▸ Records contained in a dataset:
╔══
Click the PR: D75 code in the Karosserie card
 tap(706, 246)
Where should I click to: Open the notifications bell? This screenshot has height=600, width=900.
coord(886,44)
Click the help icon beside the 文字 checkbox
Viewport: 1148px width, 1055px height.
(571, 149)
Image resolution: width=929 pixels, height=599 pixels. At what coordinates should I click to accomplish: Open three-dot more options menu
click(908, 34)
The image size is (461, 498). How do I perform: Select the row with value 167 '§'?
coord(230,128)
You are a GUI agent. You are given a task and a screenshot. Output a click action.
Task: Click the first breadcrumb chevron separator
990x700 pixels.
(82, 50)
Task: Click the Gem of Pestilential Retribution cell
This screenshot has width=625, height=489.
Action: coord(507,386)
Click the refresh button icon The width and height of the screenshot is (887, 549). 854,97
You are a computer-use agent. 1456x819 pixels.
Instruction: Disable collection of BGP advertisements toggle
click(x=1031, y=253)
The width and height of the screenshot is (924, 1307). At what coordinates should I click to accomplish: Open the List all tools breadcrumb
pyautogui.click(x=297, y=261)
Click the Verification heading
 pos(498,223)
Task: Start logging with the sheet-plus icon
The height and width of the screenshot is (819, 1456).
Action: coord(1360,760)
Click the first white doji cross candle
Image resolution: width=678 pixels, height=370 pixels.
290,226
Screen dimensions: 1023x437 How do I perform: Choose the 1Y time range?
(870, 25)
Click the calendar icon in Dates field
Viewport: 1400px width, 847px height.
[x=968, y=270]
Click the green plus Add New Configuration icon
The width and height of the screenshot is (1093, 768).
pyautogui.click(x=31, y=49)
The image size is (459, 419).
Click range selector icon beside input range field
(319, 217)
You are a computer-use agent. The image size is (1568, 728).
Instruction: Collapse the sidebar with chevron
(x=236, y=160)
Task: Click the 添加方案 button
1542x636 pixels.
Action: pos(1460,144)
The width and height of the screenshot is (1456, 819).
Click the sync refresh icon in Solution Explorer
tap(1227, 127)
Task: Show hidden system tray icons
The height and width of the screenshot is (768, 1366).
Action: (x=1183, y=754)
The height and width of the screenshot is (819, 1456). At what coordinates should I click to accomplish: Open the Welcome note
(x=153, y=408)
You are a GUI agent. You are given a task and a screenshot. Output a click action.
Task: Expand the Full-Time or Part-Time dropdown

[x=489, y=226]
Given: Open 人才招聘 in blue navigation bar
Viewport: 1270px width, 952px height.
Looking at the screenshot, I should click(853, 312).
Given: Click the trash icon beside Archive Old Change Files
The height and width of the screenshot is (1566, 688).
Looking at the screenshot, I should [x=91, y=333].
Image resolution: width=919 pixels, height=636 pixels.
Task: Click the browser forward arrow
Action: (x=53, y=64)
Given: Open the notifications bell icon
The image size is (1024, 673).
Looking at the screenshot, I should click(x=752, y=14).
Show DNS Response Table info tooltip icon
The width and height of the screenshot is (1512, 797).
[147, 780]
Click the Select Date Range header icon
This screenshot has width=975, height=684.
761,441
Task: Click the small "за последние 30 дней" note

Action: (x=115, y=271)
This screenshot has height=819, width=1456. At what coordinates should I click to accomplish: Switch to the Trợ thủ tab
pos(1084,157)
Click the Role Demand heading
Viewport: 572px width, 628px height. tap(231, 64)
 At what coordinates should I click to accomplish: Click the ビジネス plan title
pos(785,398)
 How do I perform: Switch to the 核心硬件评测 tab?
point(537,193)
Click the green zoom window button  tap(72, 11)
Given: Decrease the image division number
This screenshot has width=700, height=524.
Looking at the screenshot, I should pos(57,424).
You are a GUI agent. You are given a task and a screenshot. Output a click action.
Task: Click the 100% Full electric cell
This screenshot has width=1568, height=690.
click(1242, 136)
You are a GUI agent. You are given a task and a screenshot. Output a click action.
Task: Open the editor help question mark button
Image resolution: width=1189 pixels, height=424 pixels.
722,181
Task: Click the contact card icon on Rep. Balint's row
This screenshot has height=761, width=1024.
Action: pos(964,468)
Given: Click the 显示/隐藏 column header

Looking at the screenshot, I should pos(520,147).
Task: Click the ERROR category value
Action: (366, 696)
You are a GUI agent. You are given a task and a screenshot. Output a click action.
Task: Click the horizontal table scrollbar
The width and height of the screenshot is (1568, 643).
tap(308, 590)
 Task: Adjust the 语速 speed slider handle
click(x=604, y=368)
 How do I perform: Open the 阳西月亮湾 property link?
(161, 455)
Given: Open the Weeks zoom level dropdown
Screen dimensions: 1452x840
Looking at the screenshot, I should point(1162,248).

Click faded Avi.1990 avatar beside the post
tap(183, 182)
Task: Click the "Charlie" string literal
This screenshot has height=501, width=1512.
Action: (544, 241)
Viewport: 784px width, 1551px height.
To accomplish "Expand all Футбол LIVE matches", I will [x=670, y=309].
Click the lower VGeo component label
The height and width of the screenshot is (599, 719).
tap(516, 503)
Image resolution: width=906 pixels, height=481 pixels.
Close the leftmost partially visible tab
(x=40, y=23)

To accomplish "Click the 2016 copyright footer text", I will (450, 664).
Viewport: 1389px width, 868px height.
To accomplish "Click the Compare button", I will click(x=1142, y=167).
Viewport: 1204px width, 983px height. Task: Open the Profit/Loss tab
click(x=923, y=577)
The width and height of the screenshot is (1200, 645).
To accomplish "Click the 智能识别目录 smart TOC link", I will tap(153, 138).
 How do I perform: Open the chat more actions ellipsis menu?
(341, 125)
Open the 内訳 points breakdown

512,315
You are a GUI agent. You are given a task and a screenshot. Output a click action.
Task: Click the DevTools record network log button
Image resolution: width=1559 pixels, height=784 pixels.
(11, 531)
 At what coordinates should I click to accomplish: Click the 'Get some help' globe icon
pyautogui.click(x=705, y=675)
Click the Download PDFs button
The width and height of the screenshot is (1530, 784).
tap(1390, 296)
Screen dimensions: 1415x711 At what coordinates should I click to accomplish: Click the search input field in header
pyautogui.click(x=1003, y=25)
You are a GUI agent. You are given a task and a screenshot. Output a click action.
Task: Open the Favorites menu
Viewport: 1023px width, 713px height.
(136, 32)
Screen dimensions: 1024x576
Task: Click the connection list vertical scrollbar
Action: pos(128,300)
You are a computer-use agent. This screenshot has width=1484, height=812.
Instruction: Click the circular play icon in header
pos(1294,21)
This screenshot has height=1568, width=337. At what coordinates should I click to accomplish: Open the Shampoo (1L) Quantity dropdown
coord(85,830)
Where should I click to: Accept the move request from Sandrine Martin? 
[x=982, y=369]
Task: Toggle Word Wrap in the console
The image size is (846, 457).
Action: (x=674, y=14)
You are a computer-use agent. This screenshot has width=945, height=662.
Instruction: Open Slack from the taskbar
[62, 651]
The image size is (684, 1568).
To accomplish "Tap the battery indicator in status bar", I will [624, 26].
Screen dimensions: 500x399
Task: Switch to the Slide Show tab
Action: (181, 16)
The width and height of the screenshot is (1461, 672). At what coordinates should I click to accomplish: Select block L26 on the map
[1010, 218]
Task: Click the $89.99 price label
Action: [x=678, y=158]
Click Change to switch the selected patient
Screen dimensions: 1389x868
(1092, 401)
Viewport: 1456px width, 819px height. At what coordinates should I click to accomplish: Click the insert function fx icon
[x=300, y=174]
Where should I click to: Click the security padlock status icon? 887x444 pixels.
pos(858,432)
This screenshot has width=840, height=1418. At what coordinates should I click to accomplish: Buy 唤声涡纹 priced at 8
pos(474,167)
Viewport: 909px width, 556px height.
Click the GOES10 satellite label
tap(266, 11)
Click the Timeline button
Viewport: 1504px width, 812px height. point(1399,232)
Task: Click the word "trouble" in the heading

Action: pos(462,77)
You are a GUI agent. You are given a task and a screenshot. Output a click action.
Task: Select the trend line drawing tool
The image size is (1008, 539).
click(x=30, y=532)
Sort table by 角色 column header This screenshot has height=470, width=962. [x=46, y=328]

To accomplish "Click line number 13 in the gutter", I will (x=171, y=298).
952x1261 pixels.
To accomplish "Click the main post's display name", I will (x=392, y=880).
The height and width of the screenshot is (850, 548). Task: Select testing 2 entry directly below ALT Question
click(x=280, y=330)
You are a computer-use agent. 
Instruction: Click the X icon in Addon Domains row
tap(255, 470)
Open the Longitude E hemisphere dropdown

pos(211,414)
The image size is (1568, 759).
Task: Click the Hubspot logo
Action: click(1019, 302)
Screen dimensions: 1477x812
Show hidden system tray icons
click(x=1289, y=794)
╚══
▸ Instructions to follow: Rewrite the part of the material that opens with the line containing "Click the Timeline button" and closes with the line containing "Sort table by", replacing "trend line" with "horizontal line" and leaving everything else unchanged.

▸ Output for this exercise:
Click the Timeline button
Viewport: 1504px width, 812px height. point(1399,232)
Task: Click the word "trouble" in the heading

Action: pos(462,77)
You are a GUI agent. You are given a task and a screenshot. Output a click action.
Task: Select the horizontal line drawing tool
The image size is (1008, 539).
click(x=30, y=532)
Sort table by 角色 column header This screenshot has height=470, width=962. [x=46, y=328]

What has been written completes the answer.